Segment Open

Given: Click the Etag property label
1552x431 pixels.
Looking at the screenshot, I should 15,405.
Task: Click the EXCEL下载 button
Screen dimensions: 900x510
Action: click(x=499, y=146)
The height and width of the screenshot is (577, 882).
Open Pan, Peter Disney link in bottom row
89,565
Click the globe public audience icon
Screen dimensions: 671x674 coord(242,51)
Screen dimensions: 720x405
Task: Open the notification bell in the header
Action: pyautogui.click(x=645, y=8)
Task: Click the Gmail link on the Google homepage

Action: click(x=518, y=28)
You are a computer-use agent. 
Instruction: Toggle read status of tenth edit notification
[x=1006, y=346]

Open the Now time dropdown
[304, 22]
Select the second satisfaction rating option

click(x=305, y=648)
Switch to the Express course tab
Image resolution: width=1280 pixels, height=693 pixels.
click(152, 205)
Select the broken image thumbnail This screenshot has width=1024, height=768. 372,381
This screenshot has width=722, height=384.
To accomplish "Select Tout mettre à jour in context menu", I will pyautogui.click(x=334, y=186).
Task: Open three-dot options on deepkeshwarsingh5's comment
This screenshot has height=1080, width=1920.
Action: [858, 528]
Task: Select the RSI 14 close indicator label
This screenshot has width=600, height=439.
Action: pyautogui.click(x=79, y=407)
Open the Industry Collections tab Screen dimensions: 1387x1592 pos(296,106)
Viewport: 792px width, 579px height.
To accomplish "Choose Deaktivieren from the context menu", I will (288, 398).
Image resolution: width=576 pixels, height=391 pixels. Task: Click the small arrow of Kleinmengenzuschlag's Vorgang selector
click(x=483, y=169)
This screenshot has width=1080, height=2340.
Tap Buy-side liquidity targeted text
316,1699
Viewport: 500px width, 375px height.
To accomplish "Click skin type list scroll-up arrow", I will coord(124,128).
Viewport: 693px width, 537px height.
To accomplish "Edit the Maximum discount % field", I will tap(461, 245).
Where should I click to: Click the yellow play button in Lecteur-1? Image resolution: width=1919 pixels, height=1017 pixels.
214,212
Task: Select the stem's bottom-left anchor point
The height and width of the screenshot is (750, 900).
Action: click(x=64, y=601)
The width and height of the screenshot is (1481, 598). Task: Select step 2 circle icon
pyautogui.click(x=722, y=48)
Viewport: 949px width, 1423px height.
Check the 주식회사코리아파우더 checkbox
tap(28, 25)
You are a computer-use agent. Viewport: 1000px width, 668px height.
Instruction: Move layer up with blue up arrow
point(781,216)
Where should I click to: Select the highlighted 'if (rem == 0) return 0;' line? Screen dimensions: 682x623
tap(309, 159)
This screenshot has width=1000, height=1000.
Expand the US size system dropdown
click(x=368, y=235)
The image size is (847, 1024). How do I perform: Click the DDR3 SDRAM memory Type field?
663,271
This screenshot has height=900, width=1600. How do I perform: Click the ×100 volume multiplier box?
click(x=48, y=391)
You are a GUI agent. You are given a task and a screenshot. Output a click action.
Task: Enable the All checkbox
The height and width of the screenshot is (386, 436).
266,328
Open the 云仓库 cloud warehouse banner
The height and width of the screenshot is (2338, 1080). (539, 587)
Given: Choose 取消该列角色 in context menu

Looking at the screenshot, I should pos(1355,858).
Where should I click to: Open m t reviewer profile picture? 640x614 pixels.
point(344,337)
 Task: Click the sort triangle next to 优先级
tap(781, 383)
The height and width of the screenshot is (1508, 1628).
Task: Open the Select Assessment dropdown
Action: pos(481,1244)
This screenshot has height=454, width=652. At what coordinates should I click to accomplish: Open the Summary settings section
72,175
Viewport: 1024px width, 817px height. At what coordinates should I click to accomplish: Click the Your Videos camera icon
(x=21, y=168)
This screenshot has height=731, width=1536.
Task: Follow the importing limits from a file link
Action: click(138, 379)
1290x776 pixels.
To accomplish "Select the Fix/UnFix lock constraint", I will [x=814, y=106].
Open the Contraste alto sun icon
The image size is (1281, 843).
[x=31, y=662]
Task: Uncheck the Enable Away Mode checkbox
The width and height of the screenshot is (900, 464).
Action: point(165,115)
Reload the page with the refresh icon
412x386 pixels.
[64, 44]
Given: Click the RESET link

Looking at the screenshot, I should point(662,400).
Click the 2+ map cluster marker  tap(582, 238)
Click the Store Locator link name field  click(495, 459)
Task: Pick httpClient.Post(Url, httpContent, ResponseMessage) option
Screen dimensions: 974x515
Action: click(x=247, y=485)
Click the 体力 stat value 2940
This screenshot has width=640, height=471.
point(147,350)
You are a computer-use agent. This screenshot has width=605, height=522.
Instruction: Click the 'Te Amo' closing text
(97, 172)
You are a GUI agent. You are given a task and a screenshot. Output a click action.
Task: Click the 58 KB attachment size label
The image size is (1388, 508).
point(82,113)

Segment Closed

### Exercise brief
Filter the entries above and keep only the lines with the word "will".

### Exercise response
To accomplish "Select Tout mettre à jour in context menu", I will pyautogui.click(x=334, y=186).
To accomplish "Choose Deaktivieren from the context menu", I will (288, 398).
To accomplish "Click skin type list scroll-up arrow", I will coord(124,128).
To accomplish "Edit the Maximum discount % field", I will tap(461, 245).
To accomplish "Select the Fix/UnFix lock constraint", I will [x=814, y=106].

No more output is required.